Summary and Future Perspectives

Pyroptosis, a newly defined PCD form, has shown its potential in cancer treatment. The inflammasomes and gasdermin protein family are critical effectors of the pyroptosis pathway. Apart from causing cell death, pyroptosis can also induce inflammatory cytokine release, which promotes DC maturation and CTL infiltration, causing a series of immune responses. The cell-killing and immunogenetic nature of pyroptosis makes it a promising strategy in cancer treatment. Physical approaches, an essential component of cancer treatment, including nanotechnology-based physical approaches, RT, and RFA, can trigger pyroptosis via different pathways. The canonical pathway of pyroptosis, involving caspase-1 and GSDMD, has been found in PDT, SDT, and RT-induced pyroptosis.
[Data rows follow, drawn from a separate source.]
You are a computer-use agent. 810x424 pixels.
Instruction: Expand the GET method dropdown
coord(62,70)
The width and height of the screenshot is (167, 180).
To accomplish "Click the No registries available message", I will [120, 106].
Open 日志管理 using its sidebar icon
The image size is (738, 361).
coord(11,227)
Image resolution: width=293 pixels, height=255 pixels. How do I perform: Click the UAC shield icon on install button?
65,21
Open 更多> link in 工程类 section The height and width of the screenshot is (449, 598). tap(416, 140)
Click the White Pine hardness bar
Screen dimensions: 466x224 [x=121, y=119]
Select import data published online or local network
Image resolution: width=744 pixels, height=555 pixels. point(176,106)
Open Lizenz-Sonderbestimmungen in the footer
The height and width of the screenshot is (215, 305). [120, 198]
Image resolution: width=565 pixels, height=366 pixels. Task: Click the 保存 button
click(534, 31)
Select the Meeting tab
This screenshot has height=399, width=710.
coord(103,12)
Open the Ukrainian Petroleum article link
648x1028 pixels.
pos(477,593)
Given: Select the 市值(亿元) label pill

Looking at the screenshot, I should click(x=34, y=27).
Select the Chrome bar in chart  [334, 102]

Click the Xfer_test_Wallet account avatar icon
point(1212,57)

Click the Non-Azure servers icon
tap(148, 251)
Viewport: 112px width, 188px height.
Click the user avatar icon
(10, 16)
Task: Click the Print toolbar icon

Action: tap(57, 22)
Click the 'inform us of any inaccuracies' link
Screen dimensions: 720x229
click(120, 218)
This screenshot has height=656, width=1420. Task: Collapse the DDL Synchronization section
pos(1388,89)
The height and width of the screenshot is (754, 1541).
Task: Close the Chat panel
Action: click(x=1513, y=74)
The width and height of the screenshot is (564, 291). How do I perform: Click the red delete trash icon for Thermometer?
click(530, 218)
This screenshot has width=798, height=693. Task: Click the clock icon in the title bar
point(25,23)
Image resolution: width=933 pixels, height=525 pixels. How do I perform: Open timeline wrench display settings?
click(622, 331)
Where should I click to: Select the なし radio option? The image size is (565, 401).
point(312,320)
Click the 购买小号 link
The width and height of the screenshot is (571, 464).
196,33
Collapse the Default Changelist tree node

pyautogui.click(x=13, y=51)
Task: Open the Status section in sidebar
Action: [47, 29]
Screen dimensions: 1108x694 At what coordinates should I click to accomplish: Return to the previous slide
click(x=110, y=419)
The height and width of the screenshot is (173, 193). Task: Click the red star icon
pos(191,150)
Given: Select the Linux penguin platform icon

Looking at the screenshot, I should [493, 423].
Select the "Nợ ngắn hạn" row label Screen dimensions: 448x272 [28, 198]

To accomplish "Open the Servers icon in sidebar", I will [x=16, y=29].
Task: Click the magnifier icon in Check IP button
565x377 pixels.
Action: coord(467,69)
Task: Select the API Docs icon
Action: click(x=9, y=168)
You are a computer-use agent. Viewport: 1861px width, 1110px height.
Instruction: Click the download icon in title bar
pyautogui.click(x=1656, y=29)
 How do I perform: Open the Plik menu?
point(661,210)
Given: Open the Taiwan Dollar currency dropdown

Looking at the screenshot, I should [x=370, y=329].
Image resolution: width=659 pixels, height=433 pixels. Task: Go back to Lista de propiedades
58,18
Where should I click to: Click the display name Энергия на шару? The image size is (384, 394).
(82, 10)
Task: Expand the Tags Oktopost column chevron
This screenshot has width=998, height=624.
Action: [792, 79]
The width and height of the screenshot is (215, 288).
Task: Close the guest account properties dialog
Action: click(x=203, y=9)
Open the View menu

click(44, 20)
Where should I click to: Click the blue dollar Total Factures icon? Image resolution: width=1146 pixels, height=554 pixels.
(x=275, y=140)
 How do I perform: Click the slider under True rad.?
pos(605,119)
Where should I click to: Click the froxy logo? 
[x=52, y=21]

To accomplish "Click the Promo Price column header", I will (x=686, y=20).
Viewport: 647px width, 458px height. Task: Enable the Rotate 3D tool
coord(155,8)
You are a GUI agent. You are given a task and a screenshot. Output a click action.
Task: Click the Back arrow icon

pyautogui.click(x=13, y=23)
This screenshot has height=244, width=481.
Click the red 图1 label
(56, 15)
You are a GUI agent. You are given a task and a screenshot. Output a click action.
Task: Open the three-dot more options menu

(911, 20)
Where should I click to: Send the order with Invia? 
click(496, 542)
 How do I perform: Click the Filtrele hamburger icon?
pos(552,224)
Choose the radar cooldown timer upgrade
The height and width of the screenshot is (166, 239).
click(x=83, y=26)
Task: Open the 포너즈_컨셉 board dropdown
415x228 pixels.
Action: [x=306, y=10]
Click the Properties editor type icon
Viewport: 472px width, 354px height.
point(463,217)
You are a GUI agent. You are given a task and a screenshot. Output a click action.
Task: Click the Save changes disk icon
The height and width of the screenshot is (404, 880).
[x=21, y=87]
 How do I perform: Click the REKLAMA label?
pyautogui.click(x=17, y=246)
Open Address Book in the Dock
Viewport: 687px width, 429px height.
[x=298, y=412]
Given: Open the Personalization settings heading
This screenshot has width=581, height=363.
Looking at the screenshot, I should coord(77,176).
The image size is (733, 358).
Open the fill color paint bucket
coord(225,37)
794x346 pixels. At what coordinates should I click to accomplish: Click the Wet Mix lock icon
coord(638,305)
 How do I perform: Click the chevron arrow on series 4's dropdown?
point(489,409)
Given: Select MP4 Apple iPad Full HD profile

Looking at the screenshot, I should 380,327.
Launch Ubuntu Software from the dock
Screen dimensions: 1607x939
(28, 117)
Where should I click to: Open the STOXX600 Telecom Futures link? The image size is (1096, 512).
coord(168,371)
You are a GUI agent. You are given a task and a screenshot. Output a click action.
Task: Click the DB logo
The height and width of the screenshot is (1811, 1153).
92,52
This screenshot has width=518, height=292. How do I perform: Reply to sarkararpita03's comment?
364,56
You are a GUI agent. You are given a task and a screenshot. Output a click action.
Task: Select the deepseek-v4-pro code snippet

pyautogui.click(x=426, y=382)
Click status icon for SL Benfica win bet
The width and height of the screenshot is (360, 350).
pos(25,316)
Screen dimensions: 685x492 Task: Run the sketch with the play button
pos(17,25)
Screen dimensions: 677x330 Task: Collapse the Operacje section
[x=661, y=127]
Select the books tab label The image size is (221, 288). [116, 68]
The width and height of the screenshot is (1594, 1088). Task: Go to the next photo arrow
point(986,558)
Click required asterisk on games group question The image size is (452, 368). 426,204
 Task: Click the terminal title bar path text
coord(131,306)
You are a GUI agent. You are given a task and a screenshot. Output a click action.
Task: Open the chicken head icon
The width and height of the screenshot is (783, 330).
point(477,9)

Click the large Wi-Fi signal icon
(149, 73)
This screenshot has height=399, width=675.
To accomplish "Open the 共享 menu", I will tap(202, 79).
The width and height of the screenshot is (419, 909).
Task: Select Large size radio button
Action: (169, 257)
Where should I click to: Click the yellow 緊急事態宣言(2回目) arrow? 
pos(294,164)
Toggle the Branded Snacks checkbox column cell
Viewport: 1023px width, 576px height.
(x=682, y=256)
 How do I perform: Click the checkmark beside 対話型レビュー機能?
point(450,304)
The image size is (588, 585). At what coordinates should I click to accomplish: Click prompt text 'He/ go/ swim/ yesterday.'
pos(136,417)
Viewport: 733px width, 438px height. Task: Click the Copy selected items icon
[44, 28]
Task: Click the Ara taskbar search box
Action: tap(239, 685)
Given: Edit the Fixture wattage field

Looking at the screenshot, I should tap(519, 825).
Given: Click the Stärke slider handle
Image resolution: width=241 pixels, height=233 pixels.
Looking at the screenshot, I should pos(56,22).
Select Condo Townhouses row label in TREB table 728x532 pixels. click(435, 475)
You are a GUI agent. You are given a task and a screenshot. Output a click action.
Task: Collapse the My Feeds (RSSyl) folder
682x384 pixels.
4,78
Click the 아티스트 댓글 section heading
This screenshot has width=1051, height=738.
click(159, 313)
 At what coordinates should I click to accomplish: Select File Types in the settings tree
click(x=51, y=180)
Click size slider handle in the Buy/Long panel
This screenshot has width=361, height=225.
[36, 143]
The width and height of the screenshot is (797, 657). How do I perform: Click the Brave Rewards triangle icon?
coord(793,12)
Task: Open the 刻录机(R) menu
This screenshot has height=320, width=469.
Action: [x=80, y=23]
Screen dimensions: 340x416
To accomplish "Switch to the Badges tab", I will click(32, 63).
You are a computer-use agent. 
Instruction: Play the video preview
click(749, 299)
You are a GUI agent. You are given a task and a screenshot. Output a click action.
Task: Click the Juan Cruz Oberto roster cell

Other non-canonical pathways, such as the caspase-3/caspase-8/GSDME pathway, have also been reported in PDT and RT-induced pyroptosis. Additional research is still needed to uncover the specific mechanisms of pyroptosis in various physical approaches. Pyroptosis can trigger anti-tumor immune responses via inflammatory cytokine release, making it possible to augment treatment efficacy via the synergy of physical approach-induced pyroptosis and immunotherapy. The supplementary immune response might also aid in inhibiting distant tumors. There is increasing research interest in integrating physical approaches with immunotherapy through pyroptosis. Another interesting topic in this sector is the combination of physical approach-triggered pyroptosis and immune checkpoint blockade therapy. The controlling of pyroptosis by adjusting the expressions of pyroptosis-related proteins, such as the gasdermin family, has been explored in previous studies of chemotherapeutic cancer treatment. However, only a few studies have mentioned similar methods in physical approaches-induced pyroptosis (Li et al. 2021; Li and Li 2022), which requires further investigations.

Conclusion

Pyroptosis is a novel type of PCD that triggers cell death by involving the gasdermin family and inflammasome. It is accompanied by immune responses, due to the release of inflammatory cytokine release, further causing an anti-tumor effect. Physical approaches for treating cancers can trigger pyroptosis, which can further trigger immunotherapy for a synergistic treatment. The efficacy of cancer suppression through physical approaches could be enhanced by manipulating pyroptosis.